◆ What you will do ◆
Name every person identified by name in the source text below about MIT projects.

--- Source text Enclosed Below ---

It is not everyday that you see an Asian cruising around in a shopping cart. MIT student Charles Guan made it happen though. The shopping cart is powered by a lithium nanophosphate cell from an A123, a 33 Ah battery pack, and a Briggs and Stratton ETEK DC pancake electric motor. All of this put together is called the LOLrioKart.
[via AutoBlog]

Inspired by the inner ear, MIT associate professor Rahul Sarpeshkar and student Soumyajit Mandal have developed a radio chip that requires very little power to function as a universal wireless device for electrical signals by mobile devices. The chip is called the radio frequency cochlea, named after the inner ear.
The radio chip is designed to perceive signals at a million fold higher than frequencies for wireless applications. The RF cochlea is inscribed on a silicon chip that is measured 1.5mm x 3mm and works as an analog spectrum analyzer that detects all of the electromagnetic signals in the area. The two have filed a patent for the device.
[via GizmoWatch/MIT]
A couple of MIT geniuses have put together a gesture-based project at the Media Lab. The Fluid Interfaces Group within the Media Labs developed a wearable computing device that feeds you information based on what you are looking at. For example, the above video shows a student looking at a book and it automatically pulls up the reviews. The project is called the Sixth Sense and it was built with about $350 worth of goods.

--- End of Enclosed Source text ---
--- Extracted material Enclosed Below ---

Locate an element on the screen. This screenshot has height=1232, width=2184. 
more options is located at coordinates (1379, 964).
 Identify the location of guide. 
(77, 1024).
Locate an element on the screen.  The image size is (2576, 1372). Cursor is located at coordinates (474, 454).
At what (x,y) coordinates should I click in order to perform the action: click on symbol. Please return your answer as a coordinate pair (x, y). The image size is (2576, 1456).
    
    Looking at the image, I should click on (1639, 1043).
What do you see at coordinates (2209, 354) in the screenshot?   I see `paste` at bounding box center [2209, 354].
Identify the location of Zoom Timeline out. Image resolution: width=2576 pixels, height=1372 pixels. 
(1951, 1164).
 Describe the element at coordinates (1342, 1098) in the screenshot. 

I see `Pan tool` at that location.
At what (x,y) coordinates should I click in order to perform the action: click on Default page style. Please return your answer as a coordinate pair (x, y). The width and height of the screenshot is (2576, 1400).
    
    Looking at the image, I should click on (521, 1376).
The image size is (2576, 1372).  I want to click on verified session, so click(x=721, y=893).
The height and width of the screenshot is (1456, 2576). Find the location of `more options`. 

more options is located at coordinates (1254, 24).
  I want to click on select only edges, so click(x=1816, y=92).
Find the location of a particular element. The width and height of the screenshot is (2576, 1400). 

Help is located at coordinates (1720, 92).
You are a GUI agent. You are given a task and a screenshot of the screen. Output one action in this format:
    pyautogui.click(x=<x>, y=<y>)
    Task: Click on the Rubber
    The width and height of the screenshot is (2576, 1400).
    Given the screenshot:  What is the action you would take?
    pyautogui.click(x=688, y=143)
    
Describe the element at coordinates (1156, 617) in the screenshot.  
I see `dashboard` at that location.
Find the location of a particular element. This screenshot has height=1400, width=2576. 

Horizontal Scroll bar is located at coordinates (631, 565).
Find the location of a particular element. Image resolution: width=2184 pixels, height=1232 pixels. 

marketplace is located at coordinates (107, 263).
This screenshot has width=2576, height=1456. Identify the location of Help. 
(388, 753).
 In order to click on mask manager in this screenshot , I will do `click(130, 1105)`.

--- End of Enclosed Extracted material ---

◆ Written response ◆
Charles Guan, Rahul Sarpeshkar, Soumyajit Mandal